AI sycophancy is a tendency in large language models to favor responses that tell users what they appear to want to hear rather than what is accurate. It is a documented byproduct of reinforcement learning from human feedback, the training method used by OpenAI and other major AI labs. Because human evaluators tend to prefer agreeable, validating responses, the training process systematically rewards them. The result is a model that can validate dangerous decisions, encourage delusional thinking, or fail to push back on harmful statements — behaviors that have been cited in multiple wrongful-death lawsuits against OpenAI. A 2025 Stanford study found a 58 percent sycophancy rate across leading AI models on medical and mathematical tasks.
Is ChatGPT safe for children?
That is precisely what the 42-state investigation intends to determine. Florida's June 1, 2026, lawsuit against OpenAI, the first civil suit filed by a state against the company, alleges that ChatGPT lacks meaningful age verification on its free tier, does not allow parents to access their children's conversation history, and has encouraged vulnerable minors toward self-harm. OpenAI says it has introduced age-prediction tools and a more protective experience for younger users. Independent research published in October 2025 found that ChatGPT-5 produced harmful responses on prompts about self-harm in 53 percent of tests.
Why does the timing of OpenAI's IPO matter for this investigation?

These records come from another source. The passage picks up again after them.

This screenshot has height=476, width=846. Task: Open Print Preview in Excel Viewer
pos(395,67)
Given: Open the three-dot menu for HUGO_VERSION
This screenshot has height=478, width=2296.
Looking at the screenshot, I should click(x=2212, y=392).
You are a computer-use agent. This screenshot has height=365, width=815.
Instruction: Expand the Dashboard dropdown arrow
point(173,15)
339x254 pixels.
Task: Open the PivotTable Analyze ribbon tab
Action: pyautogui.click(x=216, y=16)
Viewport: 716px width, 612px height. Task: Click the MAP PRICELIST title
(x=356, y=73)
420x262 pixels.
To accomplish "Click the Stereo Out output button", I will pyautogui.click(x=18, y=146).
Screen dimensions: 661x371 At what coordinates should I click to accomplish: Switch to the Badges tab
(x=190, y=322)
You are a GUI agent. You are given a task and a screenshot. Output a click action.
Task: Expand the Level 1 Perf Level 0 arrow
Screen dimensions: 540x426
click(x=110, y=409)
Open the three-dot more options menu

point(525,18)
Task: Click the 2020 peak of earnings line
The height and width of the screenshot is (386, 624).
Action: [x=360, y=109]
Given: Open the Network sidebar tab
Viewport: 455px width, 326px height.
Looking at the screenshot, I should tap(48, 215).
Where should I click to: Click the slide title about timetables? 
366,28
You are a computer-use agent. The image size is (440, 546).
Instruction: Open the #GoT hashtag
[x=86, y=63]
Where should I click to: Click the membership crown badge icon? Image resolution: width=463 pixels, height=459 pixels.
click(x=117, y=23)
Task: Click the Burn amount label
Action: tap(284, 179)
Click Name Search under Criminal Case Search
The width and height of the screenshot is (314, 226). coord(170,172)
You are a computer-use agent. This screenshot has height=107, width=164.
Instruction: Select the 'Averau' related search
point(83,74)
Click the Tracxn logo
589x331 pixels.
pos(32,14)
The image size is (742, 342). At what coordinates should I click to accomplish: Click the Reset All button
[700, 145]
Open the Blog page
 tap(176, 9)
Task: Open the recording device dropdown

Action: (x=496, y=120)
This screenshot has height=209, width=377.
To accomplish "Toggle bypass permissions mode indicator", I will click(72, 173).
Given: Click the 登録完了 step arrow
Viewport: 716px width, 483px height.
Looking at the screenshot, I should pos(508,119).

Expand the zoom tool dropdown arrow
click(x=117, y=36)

OpenAI filed a confidential S-1 registration statement with the Securities and Exchange Commission on June 8, 2026, targeting a public listing as early as September at a valuation analysts project could approach or exceed a trillion dollars. The 42-state subpoena arrived four days later. Companies preparing for IPOs are required to disclose material legal risks in their registration documents, and a coordinated multi-state investigation into the safety of their core product is a textbook material risk. The investigation adds to an existing list of legal exposures — the Florida civil and criminal actions, the Carrier wrongful-death lawsuit, and more than 20 private suits — that OpenAI will need to characterize for public-market investors.